Consistency: Moderate. The overall structure was similar across runs, but specific numbers varied.
What it got right: Copilot provided a comprehensive overview of retirement account types and their tax advantages. The educational content was solid.
What concerned our CFP: The plan was generic to the point of uselessness. It read like a Wikipedia article about retirement planning rather than a personalised plan for someone earning $85,000 with $23,000 saved and $8,000 in debt. The specific numbers from our prompt barely influenced the output.
Consistency: High (but only because it was consistently generic).
What it got right: Perplexity cited its sources, linking to specific Fidelity, Vanguard, and NerdWallet articles. This transparency is genuinely valuable — you can verify the underlying advice.
What concerned our CFP: The response was essentially a curated summary of other people's advice rather than a synthesised plan. It presented multiple conflicting recommendations from different sources without reconciling them, leaving the user to figure out which advice to follow.
Consistency: Moderate. Source citations varied between runs, which changed the recommendations.
Across all five models and fifteen total responses, our CFP flagged these genuinely concerning recommendations:
1. Aggressive crypto allocation. One ChatGPT run recommended allocating 5-10% of the retirement portfolio to cryptocurrency "for growth potential." For a retirement plan with a 28-year horizon, this isn't inherently wrong — but recommending volatile speculative assets to someone who described a basic financial situation without mentioning any crypto knowledge is irresponsible.
2. Ignoring tax implications of Roth conversion. Two models recommended converting the existing 401(k) to a Roth without mentioning the tax bill this would trigger. On $23,000, that's roughly $4,000-$5,500 in taxes due immediately. For someone with $8,000 in student debt, this could be devastating.
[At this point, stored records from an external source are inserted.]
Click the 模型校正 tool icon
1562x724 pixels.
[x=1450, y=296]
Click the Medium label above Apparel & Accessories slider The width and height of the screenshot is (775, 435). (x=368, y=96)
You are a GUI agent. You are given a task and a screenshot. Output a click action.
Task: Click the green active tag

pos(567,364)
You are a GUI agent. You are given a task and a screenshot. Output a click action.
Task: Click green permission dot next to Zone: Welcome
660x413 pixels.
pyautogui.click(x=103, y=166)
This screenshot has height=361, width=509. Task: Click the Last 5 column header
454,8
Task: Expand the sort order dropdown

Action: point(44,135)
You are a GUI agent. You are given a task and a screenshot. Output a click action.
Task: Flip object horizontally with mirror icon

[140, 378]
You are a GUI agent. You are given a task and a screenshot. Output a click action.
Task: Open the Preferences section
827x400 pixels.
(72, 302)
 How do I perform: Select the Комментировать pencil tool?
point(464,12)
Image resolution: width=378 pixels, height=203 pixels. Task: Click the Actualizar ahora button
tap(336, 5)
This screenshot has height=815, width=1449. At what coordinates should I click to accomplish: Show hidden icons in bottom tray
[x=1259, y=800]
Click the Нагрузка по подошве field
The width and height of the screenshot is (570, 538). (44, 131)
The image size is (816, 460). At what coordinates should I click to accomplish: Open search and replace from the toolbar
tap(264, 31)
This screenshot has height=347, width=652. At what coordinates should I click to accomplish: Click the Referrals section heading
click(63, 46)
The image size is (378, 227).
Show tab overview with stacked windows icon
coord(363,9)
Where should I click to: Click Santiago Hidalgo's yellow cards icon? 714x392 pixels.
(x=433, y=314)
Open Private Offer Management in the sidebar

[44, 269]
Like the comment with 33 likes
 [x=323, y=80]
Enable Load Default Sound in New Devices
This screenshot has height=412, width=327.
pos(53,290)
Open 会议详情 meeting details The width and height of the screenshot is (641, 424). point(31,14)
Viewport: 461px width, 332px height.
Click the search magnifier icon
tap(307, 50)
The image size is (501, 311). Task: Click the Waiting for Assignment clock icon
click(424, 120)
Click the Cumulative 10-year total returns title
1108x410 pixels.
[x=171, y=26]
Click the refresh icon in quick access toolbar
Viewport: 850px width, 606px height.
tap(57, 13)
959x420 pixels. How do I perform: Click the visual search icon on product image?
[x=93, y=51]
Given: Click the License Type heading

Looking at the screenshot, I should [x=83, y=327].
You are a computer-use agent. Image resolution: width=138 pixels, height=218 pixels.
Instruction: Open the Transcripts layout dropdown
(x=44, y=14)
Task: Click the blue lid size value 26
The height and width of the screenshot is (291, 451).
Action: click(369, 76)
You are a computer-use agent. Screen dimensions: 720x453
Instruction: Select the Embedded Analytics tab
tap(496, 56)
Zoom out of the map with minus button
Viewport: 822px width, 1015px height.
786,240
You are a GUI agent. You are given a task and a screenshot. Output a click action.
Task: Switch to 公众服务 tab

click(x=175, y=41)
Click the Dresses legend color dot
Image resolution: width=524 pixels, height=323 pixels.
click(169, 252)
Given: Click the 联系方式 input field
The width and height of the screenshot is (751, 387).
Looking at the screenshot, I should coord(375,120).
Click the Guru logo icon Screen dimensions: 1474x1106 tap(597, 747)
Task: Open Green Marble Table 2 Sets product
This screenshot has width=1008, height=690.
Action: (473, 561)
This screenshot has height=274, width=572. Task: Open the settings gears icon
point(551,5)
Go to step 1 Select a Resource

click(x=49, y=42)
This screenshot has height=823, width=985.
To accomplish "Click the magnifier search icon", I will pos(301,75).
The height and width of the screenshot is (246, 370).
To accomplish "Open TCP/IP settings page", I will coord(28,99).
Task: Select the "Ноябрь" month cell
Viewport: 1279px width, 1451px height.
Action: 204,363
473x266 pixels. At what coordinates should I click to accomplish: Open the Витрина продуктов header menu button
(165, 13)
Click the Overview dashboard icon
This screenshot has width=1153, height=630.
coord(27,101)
3. Return projections without inflation adjustment. Three models used nominal returns (10%) rather than real returns (6-7%) in their projections. This makes the retirement number look 40-50% larger than reality, potentially leading someone to under-save.
AI chatbots are extraordinary educational tools. They can explain the difference between a traditional and Roth IRA better than most textbooks. They can run scenarios and projections in seconds. They can help you understand concepts.
But a retirement plan isn't a concept — it's a commitment that unfolds over decades. It needs someone who knows your complete financial picture, your risk tolerance (not the theoretical one — the one that emerges at 2am when markets drop 30%), your family situation, and your life goals.
The best approach we've found: use AI to educate yourself, prepare intelligent questions, and understand the options. Then take those questions to a qualified financial advisor who can build a plan for your actual life.
This comparison is for educational purposes. We have no affiliate relationships with any AI company mentioned. Always consult a qualified financial professional for retirement planning.